Editorial: La Superliga nació muerta

Editorial: La Superliga nació muerta

Por: Equipo Sociedad

El lanzamiento de la Superliga europea ha sido la última gran polémica del fútbol moderno. La idea de generar una nueva competición continental con los grandes equipos del Viejo Mundo indignó a muchos.

Distintas instituciones, periodistas y leyendas de este deporte mostraron su rechazo a esta operación que encabeza el controvertido Florentino Pérez, presidente del Real Madrid de España. Pero el golpe más fuerte a la mesa lo dieron a quienes pertenece y a quienes se debe la esencia de este espectáculo: los hinchas.

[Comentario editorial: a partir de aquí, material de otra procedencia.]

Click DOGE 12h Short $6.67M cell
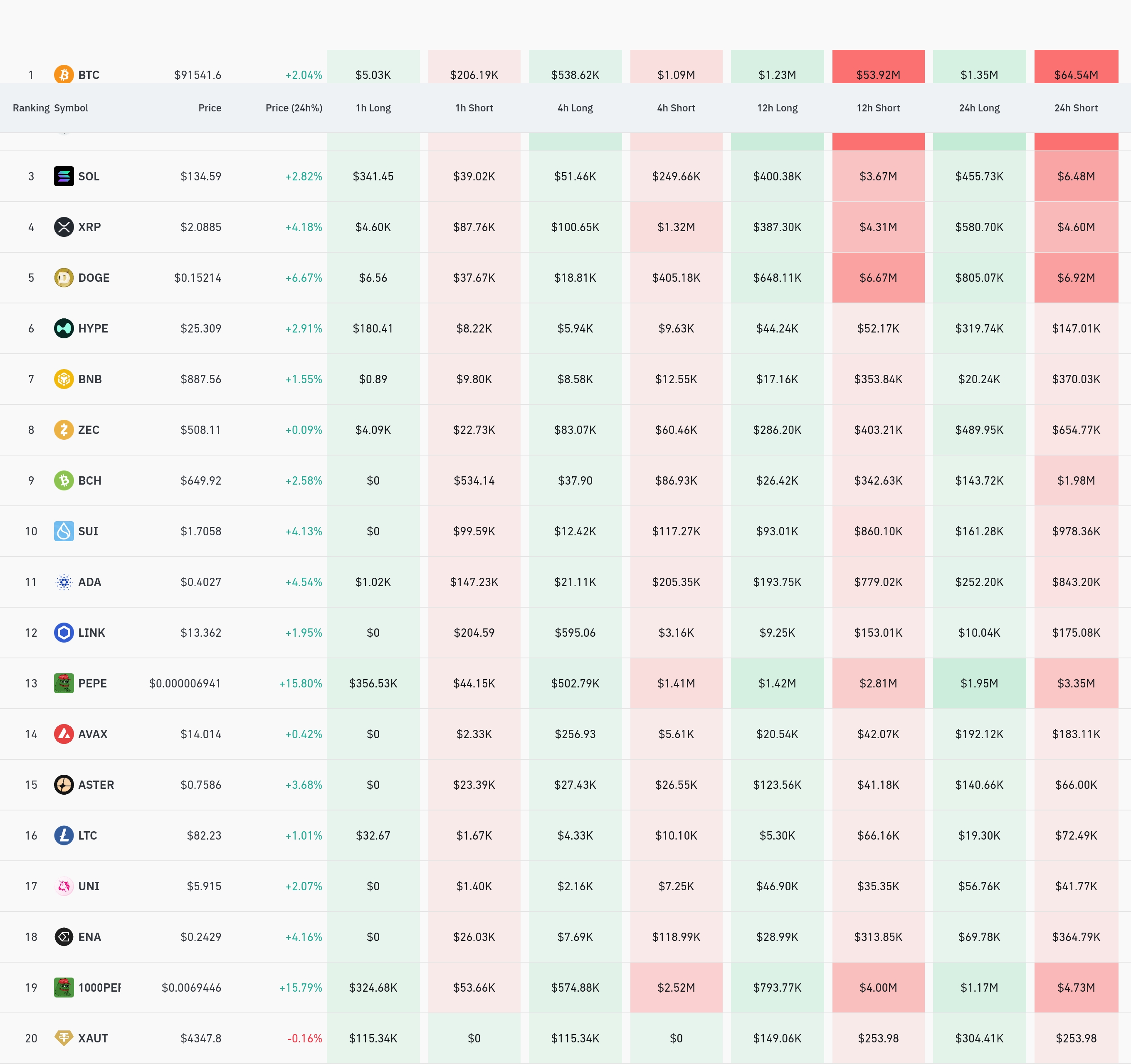Image resolution: width=1131 pixels, height=1064 pixels. [x=878, y=278]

Además del cuadro merengue, esta competición tuvo en sus orígenes al F.C. Barcelona, Atlético de Madrid, Manchester United, Manchester City, Chelsea, Liverpool, Tottenham Hotspur, Arsenal, Juventus, Inter de Milán y A.C. Milan, considerándose a estos como los clubes fundadores, a los que se le sumarían 4 elencos más como invitados. Cuarenta y ocho horas después de su lanzamiento, solo quedan dos de estos doce equipos: Real Madrid y Barcelona.

El pasado martes los representantes de esta nueva competencia anunciaron que se suspendería el inicio temporalmente, pero que confiaban en que sus intenciones están dentro de todas las normas legales y que sería lo mejor para el deporte rey. Antes, Pérez ya había exclamado que con este proyecto buscaban “salvar al fútbol” y que los jóvenes se están desencantando de la actividad, lo que tuvo una respuesta fuerte y clara en las siguientes horas, demostrando, una vez más, que este dirigente tiene nula conciencia de la realidad. 

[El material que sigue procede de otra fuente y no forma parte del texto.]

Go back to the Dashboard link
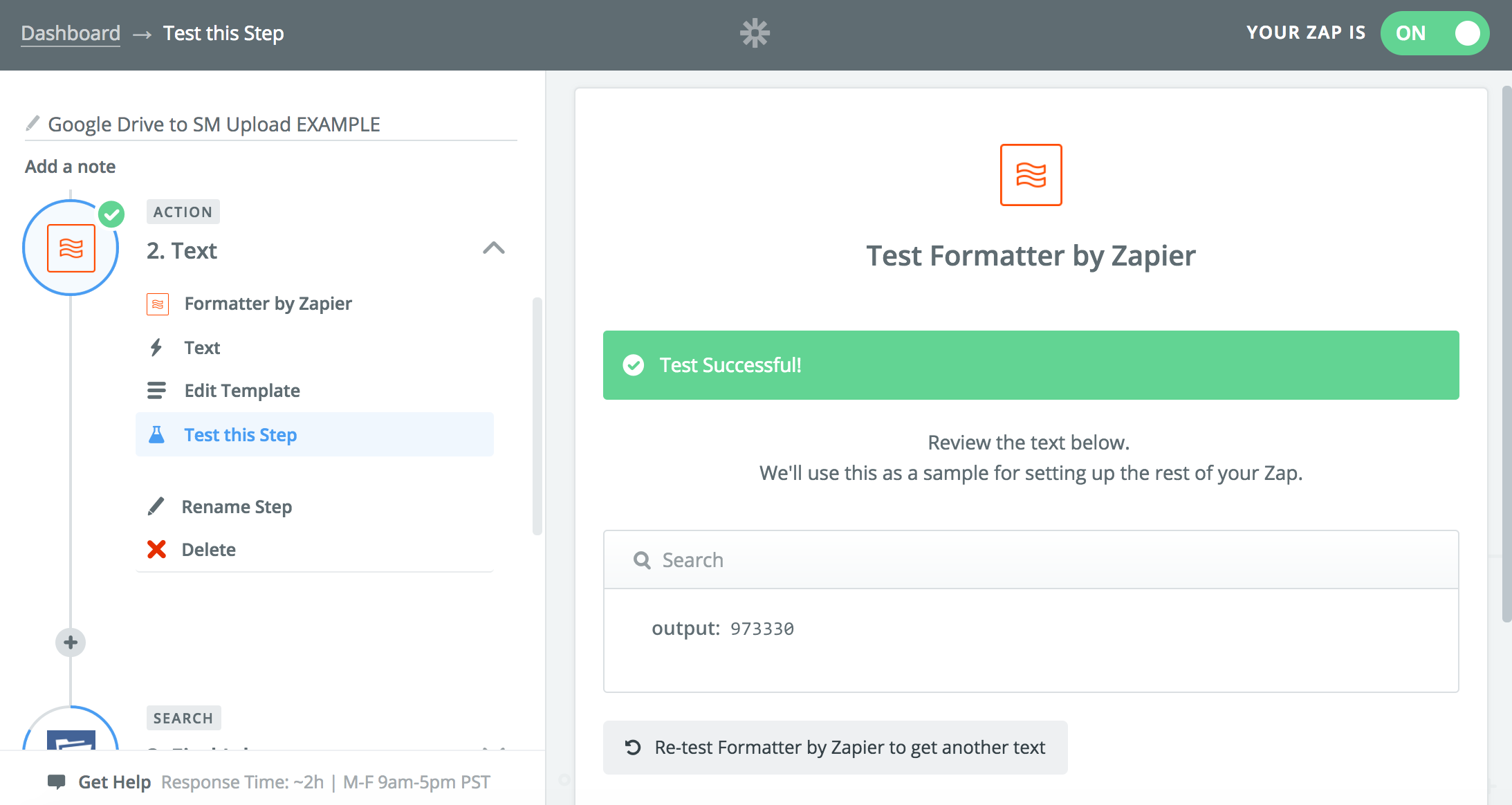 tap(71, 33)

Los primeros en movilizarse fueron los hinchas de los elencos ingleses, quienes protestaron en las afueras de los estadios y oficinas de los clubes participantes. El grito de lucha era claro: “El fútbol es de y para los hinchas”. De a poco se comenzaron a asomar los demás y en todo Europa había un consenso claro de rechazar esta nueva liga.

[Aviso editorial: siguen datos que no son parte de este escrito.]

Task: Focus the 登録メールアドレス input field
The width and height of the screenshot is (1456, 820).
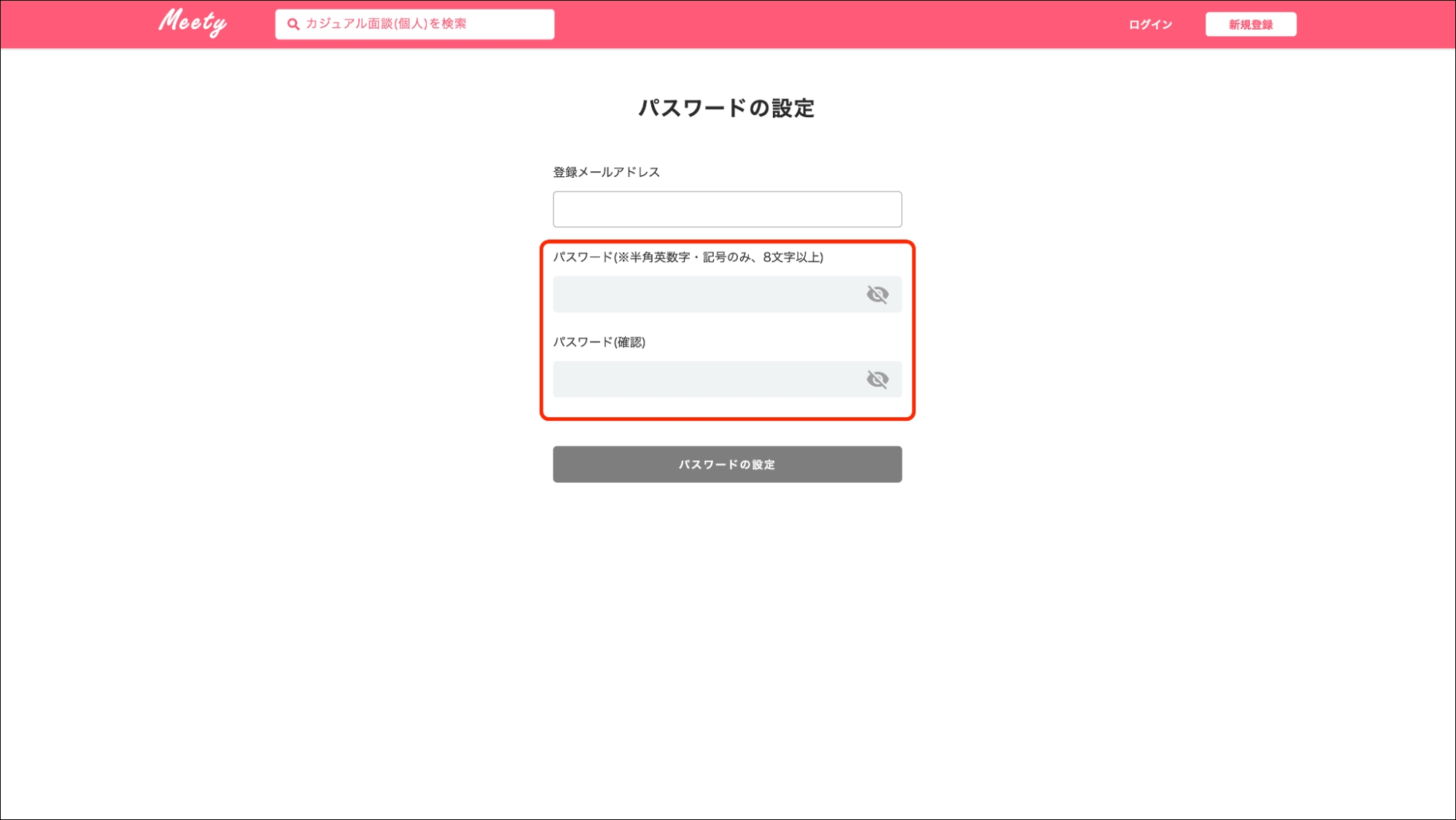Action: [x=727, y=208]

Previo a la movilización de las barras, tanto la UEFA como la FIFA condenaron tajantemente este nuevo proyecto. Amenazaron con sanciones duras tanto a los clubes como a los jugadores que participaran, dejándolos fuera de toda otra intervención en las ligas nacionales, copas y competiciones por las selecciones de cada país. Aun así, los fundadores seguían con la misma intención de lograr la Superliga, que en palabras del ex futbolista portugués, Luis Figo, “tiene de todo menos de súper”.

Lo único que logró que ya diez de las doce instituciones abandonaran el barco fue la genuina y apasionada reacción de los hinchas, quienes demostraron que todavía tienen poder y voz. Cuando muchos creían que el actual escenario del fútbol realizándose hace ya casi un año sin público, era una señal de que los equipos ya no dependían de los hinchas, estos dieron una señal nítida de lo contrario. La Superliga está, a casi dos días de su lanzamiento oficial, demostrando que es una idea descabellada, que hasta generó aplausos a la FIFA y la UEFA, cuyo prestigio lleva años en el suelo por los casos de corrupción. 

La Superliga nació muerta, sólo falta que Florentino se dé cuenta.